In their new work, the scientists considered a risk-sensitive circumstance in which generative AI is entrusted with developing satellite images of future flooding that might be credible adequate to inform choices of how to prepare and potentially leave individuals out of harm’s way.

Typically, policymakers can get a concept of where flooding may happen based upon visualizations in the type of color-coded maps. These maps are the end product of a pipeline of physical models that generally begins with a cyclone track design, which then feeds into a wind design that replicates the pattern and strength of winds over a regional region.

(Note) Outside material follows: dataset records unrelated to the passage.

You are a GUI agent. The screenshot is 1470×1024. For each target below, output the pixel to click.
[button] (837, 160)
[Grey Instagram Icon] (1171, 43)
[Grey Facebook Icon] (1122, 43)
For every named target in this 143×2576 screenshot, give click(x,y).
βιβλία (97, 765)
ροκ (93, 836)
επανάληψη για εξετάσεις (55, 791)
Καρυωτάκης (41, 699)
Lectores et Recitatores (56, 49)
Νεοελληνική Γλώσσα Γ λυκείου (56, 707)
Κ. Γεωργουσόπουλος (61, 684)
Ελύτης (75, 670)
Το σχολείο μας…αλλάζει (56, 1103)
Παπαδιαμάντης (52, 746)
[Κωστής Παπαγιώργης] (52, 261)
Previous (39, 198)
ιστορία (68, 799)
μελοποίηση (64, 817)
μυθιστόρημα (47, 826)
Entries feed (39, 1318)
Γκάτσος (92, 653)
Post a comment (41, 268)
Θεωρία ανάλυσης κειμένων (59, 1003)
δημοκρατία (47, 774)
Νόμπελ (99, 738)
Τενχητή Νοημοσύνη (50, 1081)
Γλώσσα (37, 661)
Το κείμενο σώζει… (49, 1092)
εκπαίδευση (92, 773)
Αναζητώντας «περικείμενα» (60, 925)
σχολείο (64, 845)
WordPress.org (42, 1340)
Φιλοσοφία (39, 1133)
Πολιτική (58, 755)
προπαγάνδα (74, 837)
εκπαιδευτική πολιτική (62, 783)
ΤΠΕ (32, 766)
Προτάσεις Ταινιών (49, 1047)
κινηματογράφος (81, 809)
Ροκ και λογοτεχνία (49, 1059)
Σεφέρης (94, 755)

This is combined with a flood or storm rise model that anticipates how wind may push any neighboring body of water onto land. A hydraulic design then draws up where flooding will happen based upon the regional flood facilities and creates a visual, color-coded map of flood elevations over a specific region.

“The question is: Can visualizations of satellite imagery include another level to this, that is a bit more concrete and emotionally engaging than a color-coded map of reds, yellows, and blues, while still being trustworthy?” Lütjens says.

The group first evaluated how generative AI alone would produce satellite images of future flooding. They trained a GAN on real satellite images taken by satellites as they passed over Houston before and after Hurricane Harvey. When they tasked the generator to produce new flood pictures of the same areas, they discovered that the images looked like typical satellite images, however a closer look revealed hallucinations in some images, in the kind of floods where flooding must not be possible (for example, in locations at higher elevation).

To lower hallucinations and increase the reliability of the AI-generated images, the group matched the GAN with a physics-based flood model that incorporates real, physical criteria and phenomena, such as an approaching hurricane’s trajectory, storm surge, and flood patterns. With this physics-reinforced technique, the group produced satellite images around Houston that portray the very same flood level, pixel by pixel, as anticipated by the flood design.